В декабре наши агенты задержали одну девушку двадцати пяти лет по имени Тося[586]
. Установить, что она была действительно советской агенткой, нам не удалось, и она жила у нас на другой половине дома вместе с другими агентками. Она рассказывала нам, что была дочерью врача из Ленинграда, окончила десятилетку, затем сначала училась на медицинском факультете, а потом перешла в Высший институт физической культуры имени Лесгафта. Уехав на лето в Лугу, она была захвачена там немецким наступлением и осталась в оккупированной области. Единственное, что было достоверно, — это что она знала кое-что в медицине и прекрасно владела всеми видами спорта. В феврале она вдруг исчезла, а ночью меня и Клейста разбудил испуганный майор и сообщил, что ему только что звонили из штаба 1с корпуса, потому что ими совершенно случайно была задержана Тося, искавшая ночлега. Приведенная в комендатуру Тося без всякого принуждения рассказала (она была, по словам зондерфюрера, в истерическом состоянии), что она отравила двух немецких офицеров разведки в Сиверской. Мы вспомнили, что, действительно, накануне, часа в четыре дня, Тося принесла нам чай, разлила его в стаканы и поставила на стол, после чего немедленно вышла, и с тех пор ее никто не видел. В тот же момент майор прислал за нами, и, не выпив чаю, мы пошли к нему, а денщик, видя, что чай остыл, вылил его и стаканы вымыл. Оказалось, что в этот-то чай Тося и подмешала отраву.При последующих долгих допросах Тося призналась, что была послана к нам именно с заданием отравить меня и Клейста, но, узнав нас лично и наблюдая за окружающими немцами, она убедилась, что все мы далеко не такие звери, как о том говорила советская пропаганда, а потому и медлила с выполнением задания. Тогда она получила предостережение с угрозой, что если она не выполнит поручения в самый короткий срок, то нам сообщат, кто она в самом деле. Подав нам отравленный чай, Тося надела лыжный костюм, взяла лыжи и направилась в [сторону] села Шапки[587]
, думая, что там легче пройти через фронт, но сильная усталость заставила ее искать ночлега в одной из деревушек недалеко от линии фронта, где она и была арестована. Приговоренная к смерти, Тося умерла очень храбро.Вместе с Тосей и другими агентками в нашем доме жила также девушка двадцати двух лет, очень хорошенькая и хитрая блондинка. Галя[588]

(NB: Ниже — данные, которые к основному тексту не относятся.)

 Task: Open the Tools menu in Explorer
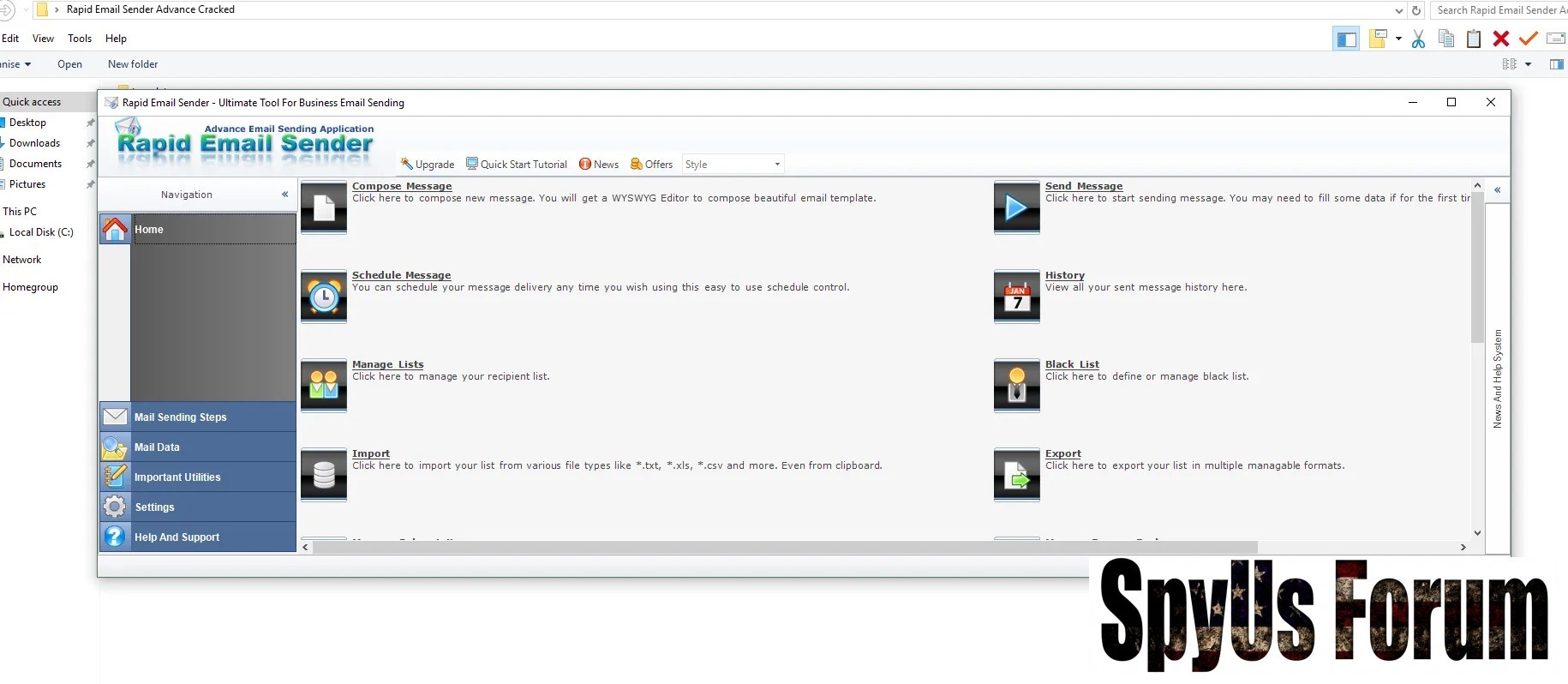pyautogui.click(x=80, y=39)
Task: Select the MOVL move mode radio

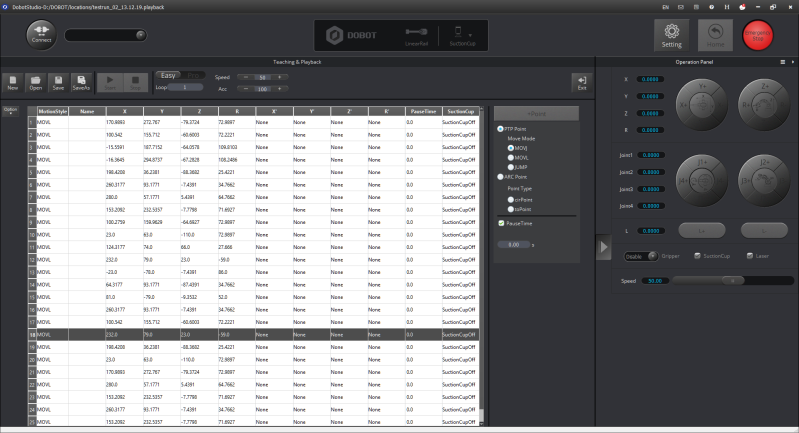Action: (512, 156)
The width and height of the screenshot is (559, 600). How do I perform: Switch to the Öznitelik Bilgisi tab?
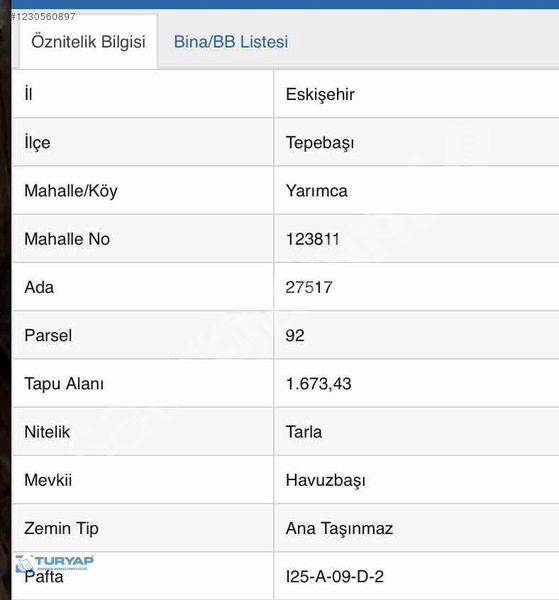pos(88,42)
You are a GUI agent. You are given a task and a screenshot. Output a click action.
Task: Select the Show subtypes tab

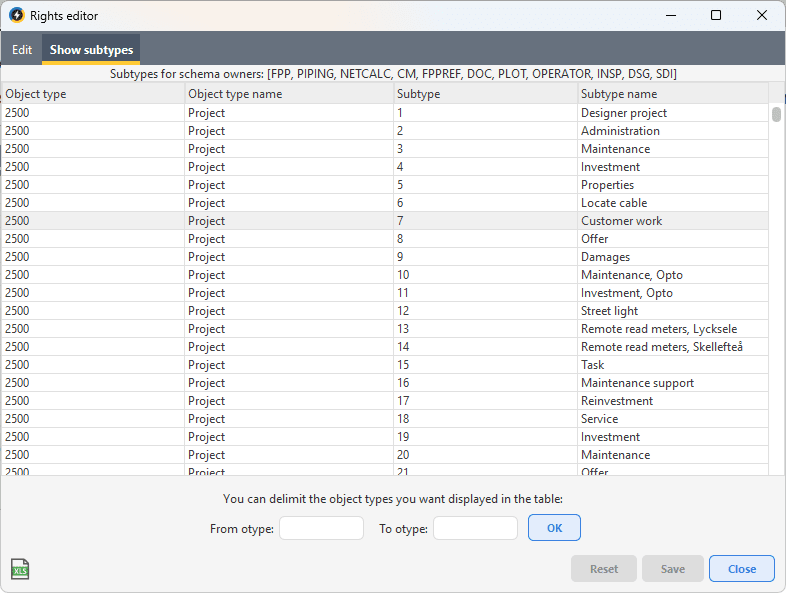point(91,50)

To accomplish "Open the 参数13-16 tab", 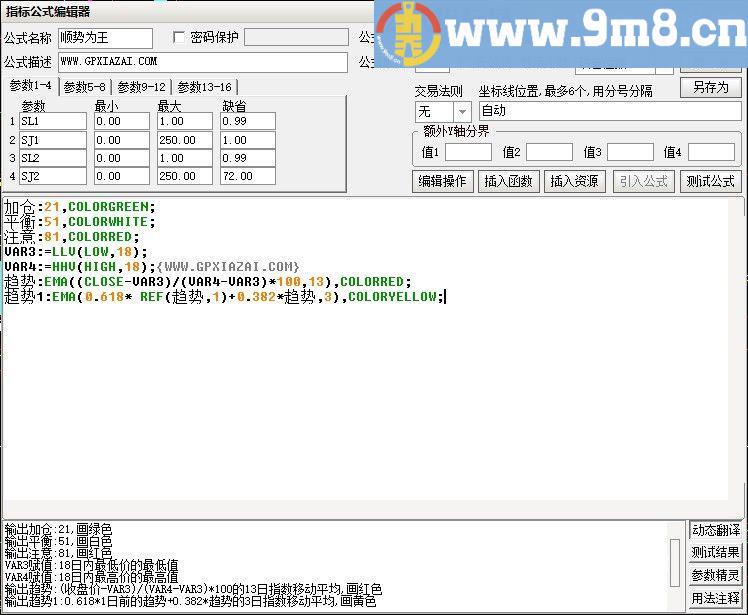I will [204, 87].
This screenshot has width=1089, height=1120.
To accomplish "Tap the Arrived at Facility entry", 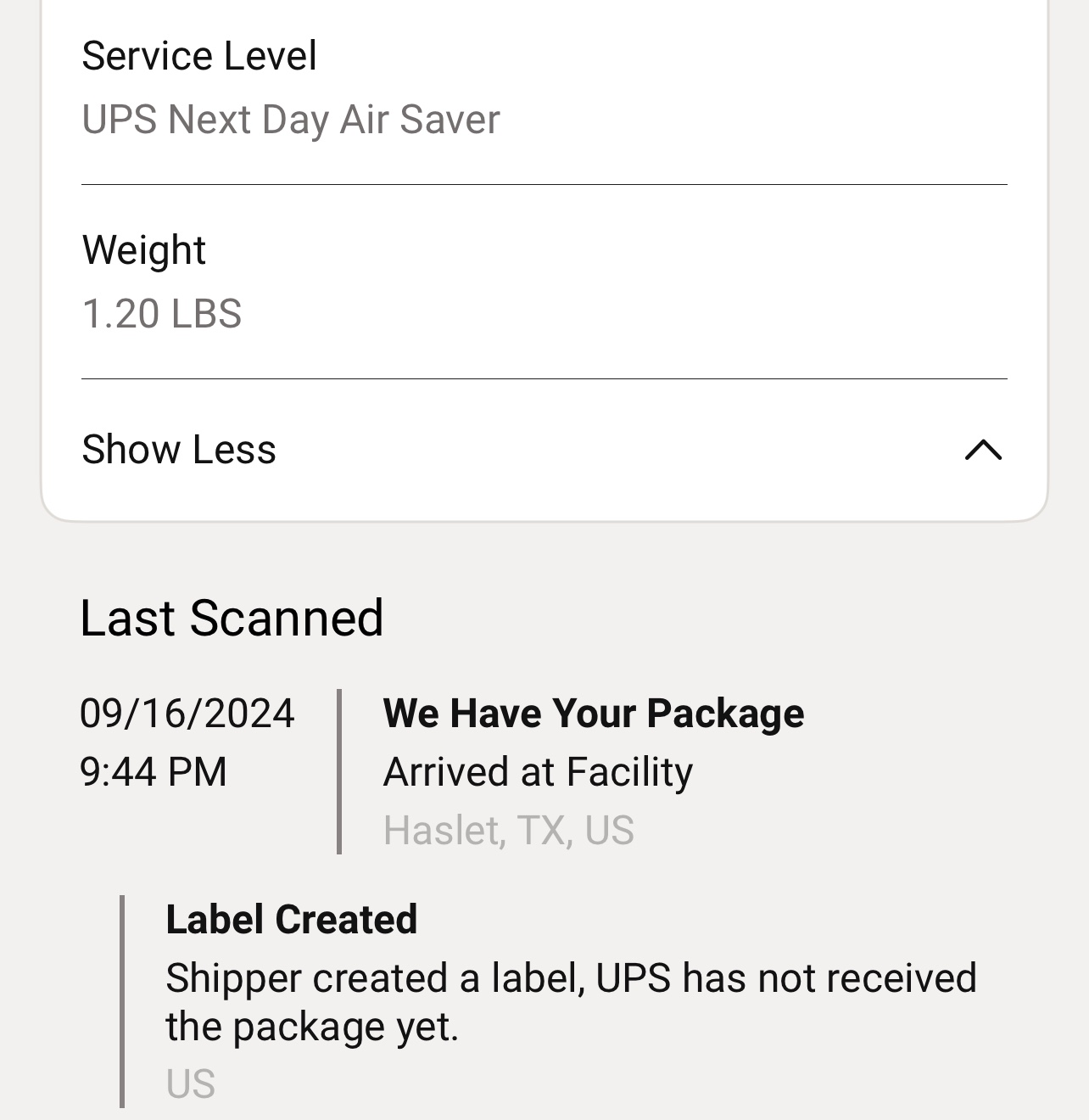I will 538,772.
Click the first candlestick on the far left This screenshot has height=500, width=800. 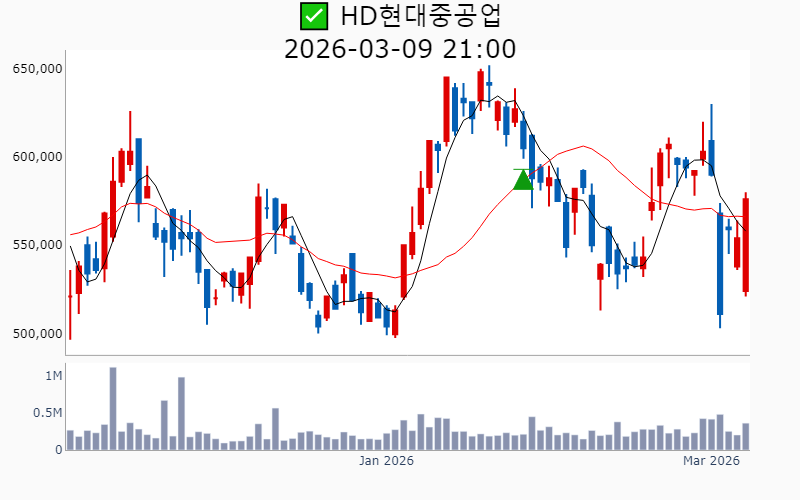coord(70,297)
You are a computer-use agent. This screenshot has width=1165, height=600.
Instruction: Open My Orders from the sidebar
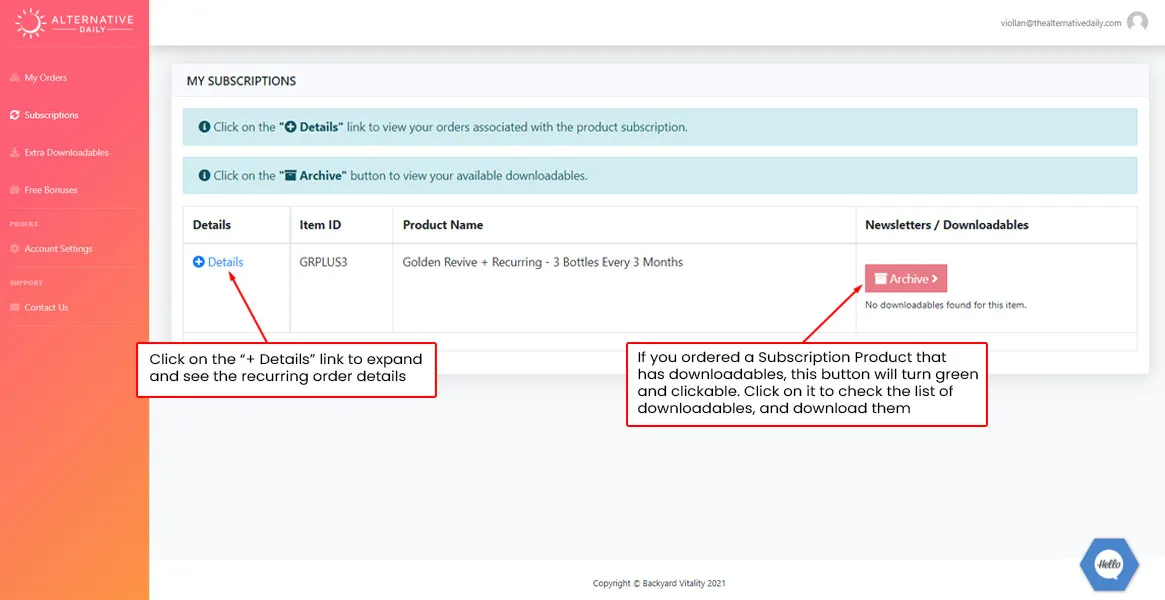(x=45, y=78)
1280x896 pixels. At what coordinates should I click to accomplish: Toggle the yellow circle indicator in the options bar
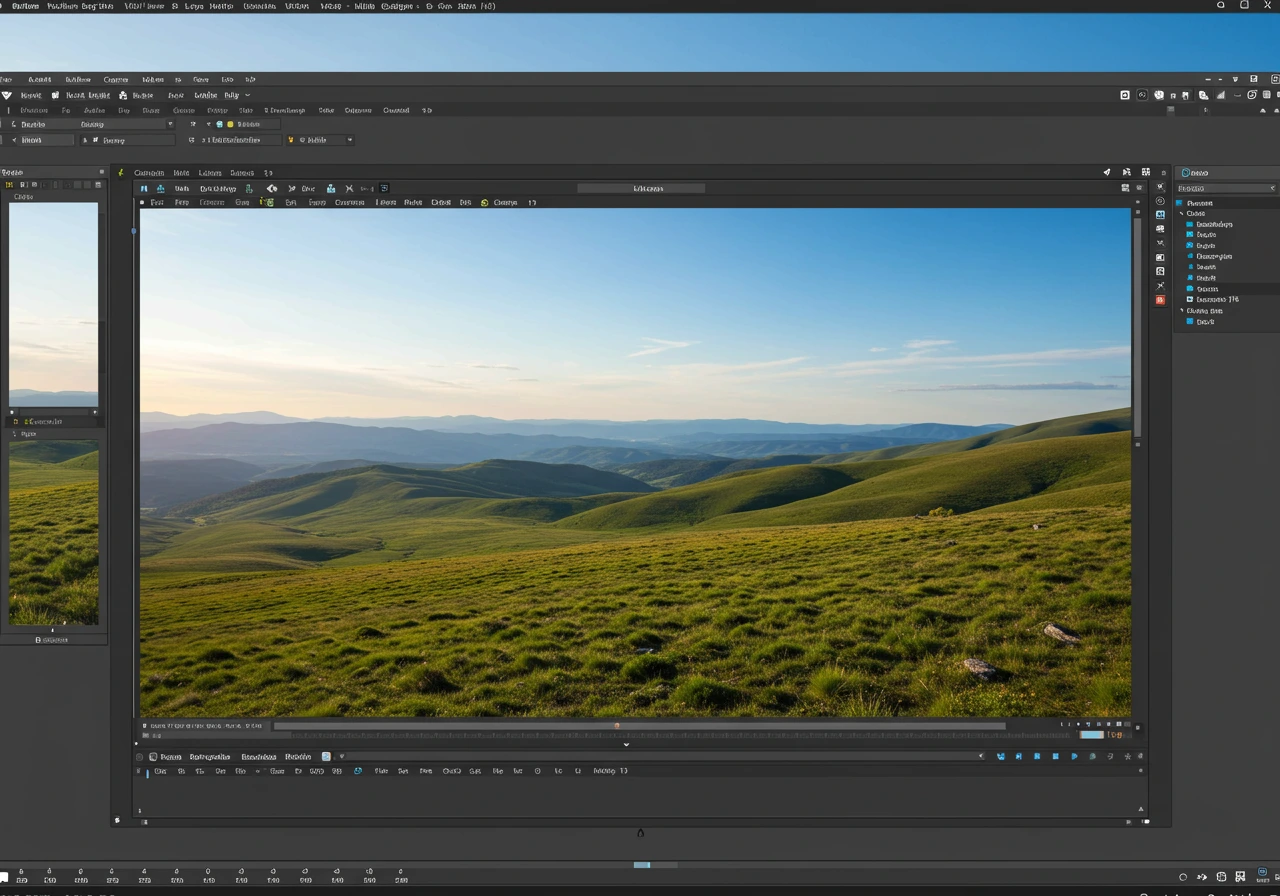[x=230, y=124]
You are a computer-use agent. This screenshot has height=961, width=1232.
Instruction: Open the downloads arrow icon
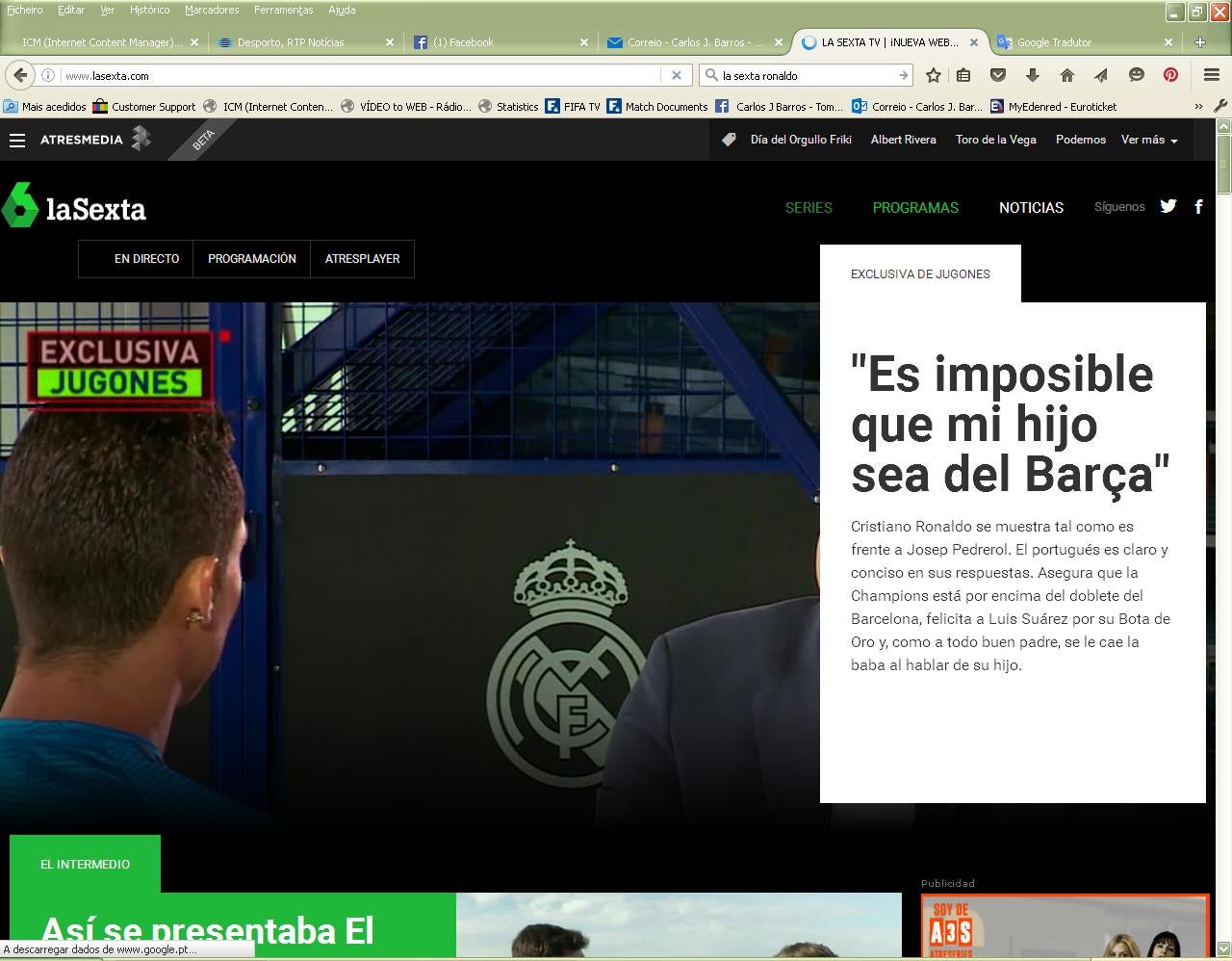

была дочерью полковника войск НКВД, и все ее родственники служили там же. Девушка эта отличалась редкой жестокостью и бессердечием, любила сильные ощущения и неоднократно просила нас показать ей расстрелы, уверяя, что ее дядя несколько раз водил ее на такие зрелища. Ей также доставляло удовольствие доносить на других агентов и агенток, причем она умела раскопать о них такие вещи, что нам приходилось только удивляться. Бездействие ее угнетало, она жаловалась на скуку, но давать ей работу мы опасались и в конце концов передали ее нарвскому отделению СД, где она пришлась к месту и где, говорила она мне при встречах, ей тоже очень нравилось, потому что «похоже на НКВД». В Россию она не боялась вернуться ни при каких обстоятельствах, так как была убеждена, что ее родственники и отец выручат ее из любого положения и покроют все ее похождения.С начала января 1942 года к нам стали приводить все больше и больше мальчиков и девочек в возрасте двенадцати-четырнадцати лет, посылаемых через фронт советской разведкой. Некоторые из них имели при себе шифрованные записки, другие несли тол, части радиоаппаратов и т. д. Встретив ласку и хорошее к себе отношение, дети эти охотно рассказывали о своей жизни. Многие ребята потеряли родителей (часто от бомбежки) и, сделавшись беспризорными, бродили по страшным и голодным улицам Ленинграда. Сначала милиция их не трогала, но с декабря 1941 года детей стали хватать и сажать в особые дома, куда периодически являлись офицеры разведки (к сожалению, дети не могли объяснить, к какой разведке они принадлежали) и отбирать для себя наиболее подходящих, то есть наиболее смышленых и менее истощенных питомцев этих домов, которых они помещали в особое здание, где подкармливали недели две, а затем, объяснив детям, что они должны были делать, отвозили на фронт и посылали на немецкую сторону ночью. В немецком тылу дети должны были, спрятав багаж в лесу, отправиться в определенную деревню и там ждать, пока за ними придут и скажут условленный пароль. Следуя указаниям этих детей-агентов, мы часто находили принесенный ими багаж, но сколько [мы] ни устраивали засад, нам ни разу не удалось поймать лицо, которое должно было детей принять.